On or before December 1, 2017, Owner purchases an office building, which is already listed on the National Register of Historic Places. Owner received a Part 2 Historic Preservation Certification Application (“HPCA”) approval to rehabilitate the building, and intends on claiming the credits all in 1 year under the transition rule. Owner starts construction on April 30, 2018 and uses that date as the start of the 24-month measuring period. Due to Covid-19, the Owner was forced to shut down construction, and does not resume until June 2020. As a result, Owner will not exceed its tax basis in the building before the end of the 24-month measuring period, and no longer qualifies under the transition rule.

However, the Notice extends the Owner’s measuring period until March 31, 2021. Assuming the Owner passes the substantial rehab test (exceeds its basis) by March 31, 2021, and places the building in service in 2021, the project qualifies for the 1 year credit under the transition rule. QREs incurred through the end of 2021 will generate HTCs for Owner.

Example 2:

Assume same facts and dates as Example 1 above, except the building is not listed on the National Register, nor is it within a Registered Historic District listed on the National Register of Historic Places. As such, Owner does not submit a Part 2 HPCA application for the rehabilitation.  Owner plans on substantially rehabilitating the building and will not change any of the walls or internal structural framework of the building.

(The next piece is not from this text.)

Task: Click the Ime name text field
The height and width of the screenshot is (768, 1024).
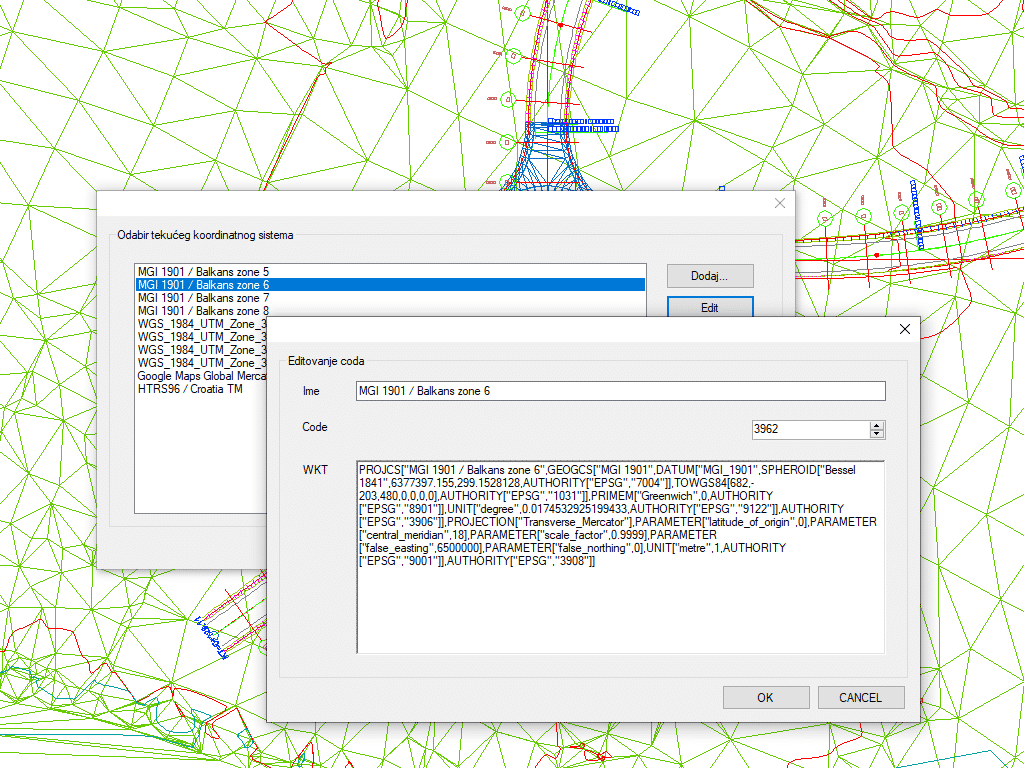Action: [620, 391]
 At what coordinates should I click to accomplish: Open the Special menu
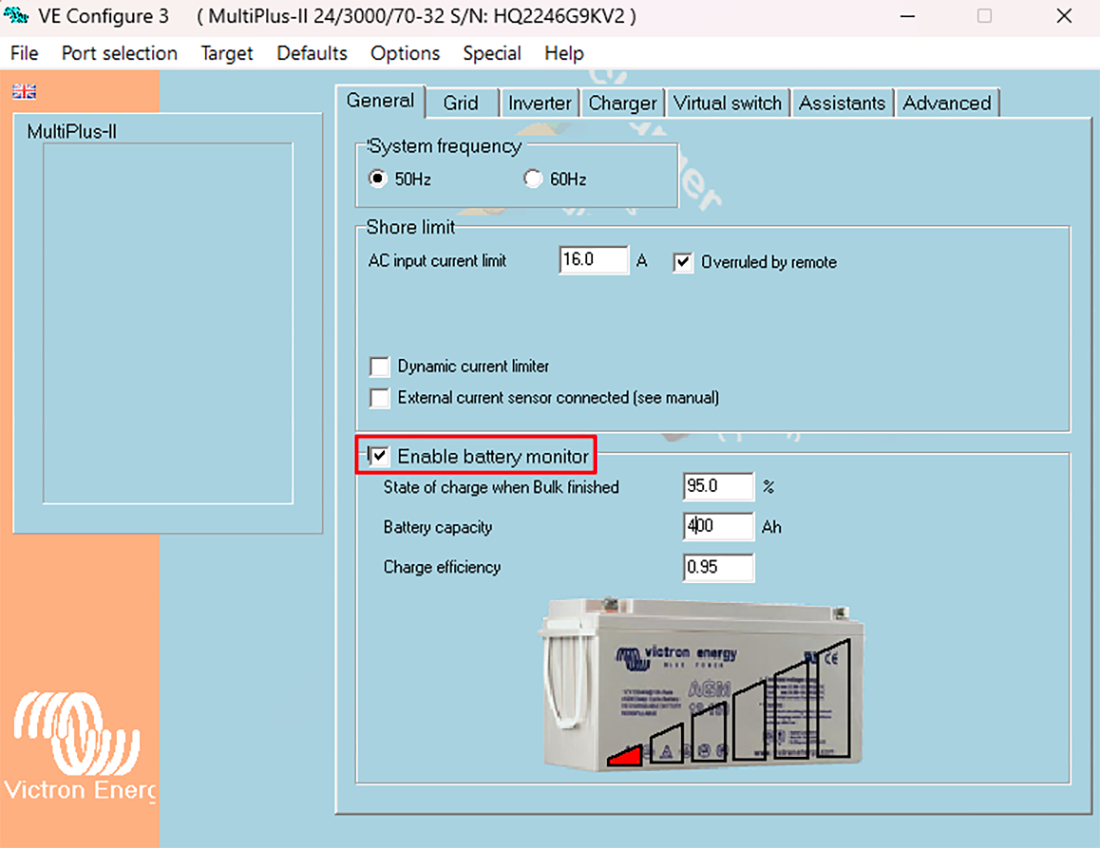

Assuming the Owner passes the substantial rehab test before March 31, 2021, and places the building in service in 2021, the project qualifies for the project will qualify for the 10% credit which can be claimed in 1 year.

By: Rich Rogers & Phil Borrelli

This material has been prepared for informational purposes only. It is not intended to provide, and should not be relied on for, tax, legal or accounting advice. You should consult your own tax, legal and accounting advisors regarding your specific situation.